Response to invisible challenges – One way to expose spoofing is through the use of ‘invisible challenges’. The approach is to invoke subtle changes to the user interface that people subconsciously respond to. One example could be changing the trajectory of the mouse as it moves towards the submit button by 2-3%. Users will not notice this small deviation but will correct the route of the mouse in order to hit the button. This type of human reaction changes from person to person. A script generating synthetic behavioral data will not respond to the invisible challenge and would expose the spoofing attempt.

The case for mobile biometric systems

Those who are abandoning the mouse as a device input in the age of the trackpad and the swipe might wonder how suited biometric solutions are to the more restricted mobile banking space. Is the mobile biometric scenario better than desktop (because of the more closed system) or worse (because the equipment is on the move, and assumptions of trust might run a little too high)..?

Well…both. Mobile provides a much richer set of behavioral data from which a profile can be built – acceleration, gyro, orientation and touch. So, behavioral profiles are stronger, and also provide face, voice and fingerprint biometric solutions.
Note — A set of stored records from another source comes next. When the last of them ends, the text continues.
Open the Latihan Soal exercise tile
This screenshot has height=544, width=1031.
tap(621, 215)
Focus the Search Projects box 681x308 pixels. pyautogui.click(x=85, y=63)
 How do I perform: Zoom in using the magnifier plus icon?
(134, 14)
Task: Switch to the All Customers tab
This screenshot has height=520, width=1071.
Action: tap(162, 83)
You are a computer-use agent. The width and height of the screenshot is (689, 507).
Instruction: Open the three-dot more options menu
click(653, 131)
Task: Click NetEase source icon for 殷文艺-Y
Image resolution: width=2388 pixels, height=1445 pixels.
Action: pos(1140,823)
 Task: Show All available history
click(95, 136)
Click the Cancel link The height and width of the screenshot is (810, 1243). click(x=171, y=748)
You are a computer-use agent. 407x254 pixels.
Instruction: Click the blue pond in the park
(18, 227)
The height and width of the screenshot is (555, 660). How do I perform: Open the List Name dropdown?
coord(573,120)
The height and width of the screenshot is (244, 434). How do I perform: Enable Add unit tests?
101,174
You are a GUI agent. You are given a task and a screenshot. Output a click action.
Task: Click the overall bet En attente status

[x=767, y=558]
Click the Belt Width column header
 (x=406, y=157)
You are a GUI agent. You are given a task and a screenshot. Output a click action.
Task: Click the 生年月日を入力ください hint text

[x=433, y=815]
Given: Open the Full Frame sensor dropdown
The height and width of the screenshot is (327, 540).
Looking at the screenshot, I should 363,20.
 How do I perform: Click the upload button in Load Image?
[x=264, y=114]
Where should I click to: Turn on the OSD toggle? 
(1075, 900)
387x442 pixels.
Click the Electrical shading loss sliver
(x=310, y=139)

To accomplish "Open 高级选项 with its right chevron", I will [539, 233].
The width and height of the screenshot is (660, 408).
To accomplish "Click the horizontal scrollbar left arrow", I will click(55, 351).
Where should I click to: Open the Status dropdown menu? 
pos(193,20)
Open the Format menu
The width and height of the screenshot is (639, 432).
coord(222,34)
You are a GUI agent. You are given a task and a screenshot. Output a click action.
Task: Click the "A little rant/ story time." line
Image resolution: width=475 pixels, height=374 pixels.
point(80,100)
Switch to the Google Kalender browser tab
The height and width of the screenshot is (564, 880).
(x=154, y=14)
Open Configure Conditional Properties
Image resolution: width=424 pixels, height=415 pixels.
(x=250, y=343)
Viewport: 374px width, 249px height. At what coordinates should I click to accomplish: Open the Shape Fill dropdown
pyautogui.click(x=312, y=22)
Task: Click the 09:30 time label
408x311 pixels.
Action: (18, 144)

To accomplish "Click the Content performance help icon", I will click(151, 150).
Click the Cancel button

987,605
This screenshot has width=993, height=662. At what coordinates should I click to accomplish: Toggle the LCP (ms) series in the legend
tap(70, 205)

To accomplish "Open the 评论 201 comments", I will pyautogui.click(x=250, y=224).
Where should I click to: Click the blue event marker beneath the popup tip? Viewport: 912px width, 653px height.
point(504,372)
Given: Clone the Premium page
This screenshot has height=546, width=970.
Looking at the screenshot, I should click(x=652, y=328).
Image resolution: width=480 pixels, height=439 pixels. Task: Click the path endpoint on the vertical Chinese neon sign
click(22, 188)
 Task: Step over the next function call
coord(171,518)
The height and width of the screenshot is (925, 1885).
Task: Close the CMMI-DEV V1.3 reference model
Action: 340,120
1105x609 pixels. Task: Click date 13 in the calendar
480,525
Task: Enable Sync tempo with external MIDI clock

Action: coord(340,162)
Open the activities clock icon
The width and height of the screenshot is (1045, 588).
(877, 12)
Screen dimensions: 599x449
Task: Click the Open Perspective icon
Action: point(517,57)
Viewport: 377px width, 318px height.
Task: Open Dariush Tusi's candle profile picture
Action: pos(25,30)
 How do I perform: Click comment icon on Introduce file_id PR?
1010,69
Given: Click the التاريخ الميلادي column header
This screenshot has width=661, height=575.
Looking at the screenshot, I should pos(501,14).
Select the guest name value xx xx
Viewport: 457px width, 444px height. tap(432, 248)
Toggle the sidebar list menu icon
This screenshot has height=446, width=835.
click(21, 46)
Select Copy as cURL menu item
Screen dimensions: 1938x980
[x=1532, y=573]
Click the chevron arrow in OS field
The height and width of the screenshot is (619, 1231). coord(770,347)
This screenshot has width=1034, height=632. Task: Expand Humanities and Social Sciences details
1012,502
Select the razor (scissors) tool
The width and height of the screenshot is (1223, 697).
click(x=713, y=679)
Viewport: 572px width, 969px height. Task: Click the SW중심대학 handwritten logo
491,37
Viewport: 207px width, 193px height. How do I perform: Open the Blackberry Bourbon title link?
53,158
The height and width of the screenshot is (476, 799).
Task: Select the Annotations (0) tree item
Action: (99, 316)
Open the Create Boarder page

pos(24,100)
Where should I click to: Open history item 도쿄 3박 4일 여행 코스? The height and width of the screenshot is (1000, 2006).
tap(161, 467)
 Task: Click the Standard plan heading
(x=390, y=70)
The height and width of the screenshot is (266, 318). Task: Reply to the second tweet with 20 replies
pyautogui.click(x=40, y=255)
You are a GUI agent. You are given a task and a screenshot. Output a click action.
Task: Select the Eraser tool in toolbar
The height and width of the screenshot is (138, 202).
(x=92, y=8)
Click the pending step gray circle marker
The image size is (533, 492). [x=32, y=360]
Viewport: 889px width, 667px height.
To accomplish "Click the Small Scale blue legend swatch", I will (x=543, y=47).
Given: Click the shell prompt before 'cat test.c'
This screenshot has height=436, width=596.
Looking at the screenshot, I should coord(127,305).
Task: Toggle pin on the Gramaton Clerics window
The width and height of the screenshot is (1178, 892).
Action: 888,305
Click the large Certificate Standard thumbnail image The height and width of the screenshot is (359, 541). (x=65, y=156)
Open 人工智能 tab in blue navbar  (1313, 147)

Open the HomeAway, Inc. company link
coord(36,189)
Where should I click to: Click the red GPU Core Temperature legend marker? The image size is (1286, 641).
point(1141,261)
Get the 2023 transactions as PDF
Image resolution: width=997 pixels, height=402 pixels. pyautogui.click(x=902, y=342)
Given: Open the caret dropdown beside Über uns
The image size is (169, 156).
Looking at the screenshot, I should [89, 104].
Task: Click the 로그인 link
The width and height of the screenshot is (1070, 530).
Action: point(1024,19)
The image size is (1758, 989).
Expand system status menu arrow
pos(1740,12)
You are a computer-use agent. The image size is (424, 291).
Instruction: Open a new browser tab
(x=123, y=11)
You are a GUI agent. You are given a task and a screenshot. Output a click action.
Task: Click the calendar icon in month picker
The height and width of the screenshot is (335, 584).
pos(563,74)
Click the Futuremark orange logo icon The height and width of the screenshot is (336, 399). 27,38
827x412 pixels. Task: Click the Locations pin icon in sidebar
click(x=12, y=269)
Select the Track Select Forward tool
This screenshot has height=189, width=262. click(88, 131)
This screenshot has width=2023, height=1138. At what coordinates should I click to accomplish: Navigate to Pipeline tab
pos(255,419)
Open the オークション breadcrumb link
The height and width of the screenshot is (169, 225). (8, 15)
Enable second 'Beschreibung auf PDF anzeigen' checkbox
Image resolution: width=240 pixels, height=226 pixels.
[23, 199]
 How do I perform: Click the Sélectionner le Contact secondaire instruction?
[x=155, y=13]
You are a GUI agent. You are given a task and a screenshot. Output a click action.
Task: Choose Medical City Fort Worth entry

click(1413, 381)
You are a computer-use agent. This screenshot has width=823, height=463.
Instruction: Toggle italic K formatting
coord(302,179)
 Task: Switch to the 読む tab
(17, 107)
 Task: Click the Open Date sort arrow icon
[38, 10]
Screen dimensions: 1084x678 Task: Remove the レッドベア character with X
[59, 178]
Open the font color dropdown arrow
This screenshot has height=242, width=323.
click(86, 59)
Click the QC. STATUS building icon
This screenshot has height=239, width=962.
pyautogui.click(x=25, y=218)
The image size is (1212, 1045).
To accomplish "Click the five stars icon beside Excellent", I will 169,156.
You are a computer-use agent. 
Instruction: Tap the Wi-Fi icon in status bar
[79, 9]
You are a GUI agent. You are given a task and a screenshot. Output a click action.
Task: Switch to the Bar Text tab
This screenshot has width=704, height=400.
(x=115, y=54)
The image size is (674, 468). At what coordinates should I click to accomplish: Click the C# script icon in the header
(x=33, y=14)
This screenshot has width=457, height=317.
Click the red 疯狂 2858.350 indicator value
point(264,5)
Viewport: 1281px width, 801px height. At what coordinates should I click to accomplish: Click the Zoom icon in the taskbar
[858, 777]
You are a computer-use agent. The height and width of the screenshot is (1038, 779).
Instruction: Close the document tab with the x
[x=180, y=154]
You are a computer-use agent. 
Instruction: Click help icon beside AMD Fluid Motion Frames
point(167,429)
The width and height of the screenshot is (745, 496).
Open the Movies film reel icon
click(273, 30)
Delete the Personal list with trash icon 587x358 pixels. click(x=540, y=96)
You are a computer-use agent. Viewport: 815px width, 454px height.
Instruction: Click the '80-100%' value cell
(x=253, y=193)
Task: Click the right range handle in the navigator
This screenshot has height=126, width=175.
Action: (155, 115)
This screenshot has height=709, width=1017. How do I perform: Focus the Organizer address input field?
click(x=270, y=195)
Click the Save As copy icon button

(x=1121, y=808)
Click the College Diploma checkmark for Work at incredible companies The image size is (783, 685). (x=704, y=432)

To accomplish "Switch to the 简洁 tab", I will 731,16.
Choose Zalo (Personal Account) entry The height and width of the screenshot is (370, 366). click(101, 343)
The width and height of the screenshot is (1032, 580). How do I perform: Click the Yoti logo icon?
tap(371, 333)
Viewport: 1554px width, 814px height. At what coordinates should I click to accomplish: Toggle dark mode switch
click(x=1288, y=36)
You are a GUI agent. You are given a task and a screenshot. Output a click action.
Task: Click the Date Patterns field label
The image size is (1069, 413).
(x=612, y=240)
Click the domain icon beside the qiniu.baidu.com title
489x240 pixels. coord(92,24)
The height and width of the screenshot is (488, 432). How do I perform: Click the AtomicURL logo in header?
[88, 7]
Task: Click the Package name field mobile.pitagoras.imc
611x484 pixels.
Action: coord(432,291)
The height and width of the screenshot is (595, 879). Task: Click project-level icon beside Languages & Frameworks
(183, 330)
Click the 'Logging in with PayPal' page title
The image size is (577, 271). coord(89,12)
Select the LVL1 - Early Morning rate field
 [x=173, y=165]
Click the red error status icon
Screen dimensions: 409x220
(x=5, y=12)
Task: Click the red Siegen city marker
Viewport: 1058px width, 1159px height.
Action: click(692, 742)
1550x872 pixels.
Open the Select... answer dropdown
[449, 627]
The downside of mobile is that biometric signatures are stored on the device (with the exception of behavioral biometric profiles). So, when a user switches phones (a frequent occurrence) the slate is wiped clean and the user’s enrollment needs to start from scratch. The only authentication control that is persistent across devices is the behavioral biometric profile.

Biometric approaches by type of attack

Bank fraud attacks can generally be categorized into three groups: Account Takeover, RAT/Malware and Social Engineering all involve impersonating the user and can all be detected through behavioral biometrics.

Account Takeover – in this attack the user’s credentials are first stolen (e.g. though phishing attack), and later the fraudster accesses the online banking site from his own computer and perpetrates the fraud. Behavioral Biometric Authentication can be used to identify the fact that although the credentials are valid, the behavior of the fraudsters is inconsistent with that of profiled genuine user.

RAT/Malware – in this attack cybercriminals infect the user’s device with malware and then use it to submit a fraudulent transaction from the user’s own device. The behavior generated through the use of malware/RAT can easily be profiled using behavioral biometrics and later used to distinguish between genuine and malicious behavior.

Social Engineering – in this attack the fraudster connives the user (typically over the phone) to install a remote support tool (such as TeamViewer) giving him access to the computer. When working through a remote support tool over the internet, the fraudsters’ ‘user experience’ is impacted by network latency. This ‘latent’ behavior is registered using behavioral biometrics solutions which can be used to detect these types of attacks.

Machine learning in biometrics

Machine learning will play an integral part in developing biometric authentication systems. However, machine learning is only as good as the data used for the algorithms. With all things being equal the quality, variety and amount of data that is being processed makes the difference in authentication performance.

Most behavioral biometric solutions only passively collect behavioral data. BioCatch’s patented ‘Invisible Challenges’ technology allows us to generate quality data by invoking a response from the user without the user being aware. These data allow for quicker profile creation, shorter enrollment time, and faster and more accurate scoring.